Goal of the exercise
Return the records that follow, matching each one exactly.

START Data section

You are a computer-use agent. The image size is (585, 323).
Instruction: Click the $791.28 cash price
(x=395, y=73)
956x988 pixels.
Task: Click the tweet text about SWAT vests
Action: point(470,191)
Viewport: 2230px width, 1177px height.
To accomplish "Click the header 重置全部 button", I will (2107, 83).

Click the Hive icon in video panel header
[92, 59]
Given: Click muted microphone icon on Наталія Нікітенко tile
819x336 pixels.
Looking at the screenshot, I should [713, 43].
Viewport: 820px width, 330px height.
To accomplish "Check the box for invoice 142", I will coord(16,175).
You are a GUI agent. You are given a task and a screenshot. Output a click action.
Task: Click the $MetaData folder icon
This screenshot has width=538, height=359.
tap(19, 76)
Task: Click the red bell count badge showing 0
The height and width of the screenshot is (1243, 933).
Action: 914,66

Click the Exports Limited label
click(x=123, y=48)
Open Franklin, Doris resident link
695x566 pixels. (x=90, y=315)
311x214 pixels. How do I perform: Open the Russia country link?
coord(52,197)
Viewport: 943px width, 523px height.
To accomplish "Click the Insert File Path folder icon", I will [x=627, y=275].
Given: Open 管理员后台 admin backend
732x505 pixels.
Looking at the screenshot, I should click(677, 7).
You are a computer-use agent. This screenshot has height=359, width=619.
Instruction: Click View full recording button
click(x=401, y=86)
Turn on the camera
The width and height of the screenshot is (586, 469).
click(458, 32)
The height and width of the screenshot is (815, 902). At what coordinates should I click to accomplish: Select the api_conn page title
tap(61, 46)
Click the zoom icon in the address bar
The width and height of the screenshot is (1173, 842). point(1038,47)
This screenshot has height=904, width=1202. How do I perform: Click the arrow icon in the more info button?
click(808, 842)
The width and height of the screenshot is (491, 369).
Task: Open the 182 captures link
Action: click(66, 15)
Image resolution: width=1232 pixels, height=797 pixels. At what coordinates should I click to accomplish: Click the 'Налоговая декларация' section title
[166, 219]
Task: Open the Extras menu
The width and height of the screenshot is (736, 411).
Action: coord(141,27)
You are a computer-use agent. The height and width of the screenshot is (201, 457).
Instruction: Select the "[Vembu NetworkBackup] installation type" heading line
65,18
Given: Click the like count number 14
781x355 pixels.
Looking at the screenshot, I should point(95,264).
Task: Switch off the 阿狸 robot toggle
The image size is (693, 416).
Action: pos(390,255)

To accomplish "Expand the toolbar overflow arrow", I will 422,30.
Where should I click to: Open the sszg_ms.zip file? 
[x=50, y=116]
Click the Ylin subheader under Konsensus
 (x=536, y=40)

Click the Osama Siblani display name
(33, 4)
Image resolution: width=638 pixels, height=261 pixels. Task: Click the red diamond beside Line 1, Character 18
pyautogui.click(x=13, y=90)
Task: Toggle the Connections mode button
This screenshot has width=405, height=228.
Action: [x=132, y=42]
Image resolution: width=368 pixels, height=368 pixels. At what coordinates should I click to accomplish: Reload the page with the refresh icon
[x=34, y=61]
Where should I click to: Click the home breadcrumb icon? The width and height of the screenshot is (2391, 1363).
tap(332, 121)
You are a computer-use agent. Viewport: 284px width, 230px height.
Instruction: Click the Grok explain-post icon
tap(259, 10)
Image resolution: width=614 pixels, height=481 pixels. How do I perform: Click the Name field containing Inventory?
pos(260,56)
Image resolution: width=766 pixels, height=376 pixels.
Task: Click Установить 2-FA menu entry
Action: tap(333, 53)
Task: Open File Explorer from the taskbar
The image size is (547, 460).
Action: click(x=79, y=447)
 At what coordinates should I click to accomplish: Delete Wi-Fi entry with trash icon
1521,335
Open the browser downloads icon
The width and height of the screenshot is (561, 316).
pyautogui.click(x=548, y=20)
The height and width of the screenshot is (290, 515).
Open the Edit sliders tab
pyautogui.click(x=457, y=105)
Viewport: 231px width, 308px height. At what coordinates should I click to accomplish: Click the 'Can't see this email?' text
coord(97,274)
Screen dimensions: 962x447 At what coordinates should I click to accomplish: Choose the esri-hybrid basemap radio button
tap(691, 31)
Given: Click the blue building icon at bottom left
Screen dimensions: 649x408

END Data section

Solution
You are a computer-use agent. The image size is (585, 323).
Instruction: Click the $791.28 cash price
(x=395, y=73)
956x988 pixels.
Task: Click the tweet text about SWAT vests
Action: point(470,191)
Viewport: 2230px width, 1177px height.
To accomplish "Click the header 重置全部 button", I will (2107, 83).

Click the Hive icon in video panel header
[92, 59]
Given: Click muted microphone icon on Наталія Нікітенко tile
819x336 pixels.
Looking at the screenshot, I should [713, 43].
Viewport: 820px width, 330px height.
To accomplish "Check the box for invoice 142", I will coord(16,175).
You are a GUI agent. You are given a task and a screenshot. Output a click action.
Task: Click the $MetaData folder icon
This screenshot has width=538, height=359.
tap(19, 76)
Task: Click the red bell count badge showing 0
The height and width of the screenshot is (1243, 933).
Action: 914,66

Click the Exports Limited label
click(x=123, y=48)
Open Franklin, Doris resident link
695x566 pixels. (x=90, y=315)
311x214 pixels. How do I perform: Open the Russia country link?
coord(52,197)
Viewport: 943px width, 523px height.
To accomplish "Click the Insert File Path folder icon", I will [x=627, y=275].
Given: Open 管理员后台 admin backend
732x505 pixels.
Looking at the screenshot, I should click(677, 7).
You are a computer-use agent. This screenshot has height=359, width=619.
Instruction: Click View full recording button
click(x=401, y=86)
Turn on the camera
The width and height of the screenshot is (586, 469).
click(458, 32)
The height and width of the screenshot is (815, 902). At what coordinates should I click to accomplish: Select the api_conn page title
tap(61, 46)
Click the zoom icon in the address bar
The width and height of the screenshot is (1173, 842). point(1038,47)
This screenshot has height=904, width=1202. How do I perform: Click the arrow icon in the more info button?
click(808, 842)
The width and height of the screenshot is (491, 369).
Task: Open the 182 captures link
Action: click(66, 15)
Image resolution: width=1232 pixels, height=797 pixels. At what coordinates should I click to accomplish: Click the 'Налоговая декларация' section title
[166, 219]
Task: Open the Extras menu
The width and height of the screenshot is (736, 411).
Action: coord(141,27)
You are a computer-use agent. The height and width of the screenshot is (201, 457).
Instruction: Select the "[Vembu NetworkBackup] installation type" heading line
65,18
Given: Click the like count number 14
781x355 pixels.
Looking at the screenshot, I should point(95,264).
Task: Switch off the 阿狸 robot toggle
The image size is (693, 416).
Action: pos(390,255)

To accomplish "Expand the toolbar overflow arrow", I will 422,30.
Where should I click to: Open the sszg_ms.zip file? 
[x=50, y=116]
Click the Ylin subheader under Konsensus
 (x=536, y=40)

Click the Osama Siblani display name
(33, 4)
Image resolution: width=638 pixels, height=261 pixels. Task: Click the red diamond beside Line 1, Character 18
pyautogui.click(x=13, y=90)
Task: Toggle the Connections mode button
This screenshot has width=405, height=228.
Action: [x=132, y=42]
Image resolution: width=368 pixels, height=368 pixels. At what coordinates should I click to accomplish: Reload the page with the refresh icon
[x=34, y=61]
Where should I click to: Click the home breadcrumb icon? The width and height of the screenshot is (2391, 1363).
tap(332, 121)
You are a computer-use agent. Viewport: 284px width, 230px height.
Instruction: Click the Grok explain-post icon
tap(259, 10)
Image resolution: width=614 pixels, height=481 pixels. How do I perform: Click the Name field containing Inventory?
pos(260,56)
Image resolution: width=766 pixels, height=376 pixels.
Task: Click Установить 2-FA menu entry
Action: tap(333, 53)
Task: Open File Explorer from the taskbar
The image size is (547, 460).
Action: click(x=79, y=447)
 At what coordinates should I click to accomplish: Delete Wi-Fi entry with trash icon
1521,335
Open the browser downloads icon
The width and height of the screenshot is (561, 316).
pyautogui.click(x=548, y=20)
The height and width of the screenshot is (290, 515).
Open the Edit sliders tab
pyautogui.click(x=457, y=105)
Viewport: 231px width, 308px height. At what coordinates should I click to accomplish: Click the 'Can't see this email?' text
coord(97,274)
Screen dimensions: 962x447 At what coordinates should I click to accomplish: Choose the esri-hybrid basemap radio button
tap(691, 31)
Given: Click the blue building icon at bottom left
Screen dimensions: 649x408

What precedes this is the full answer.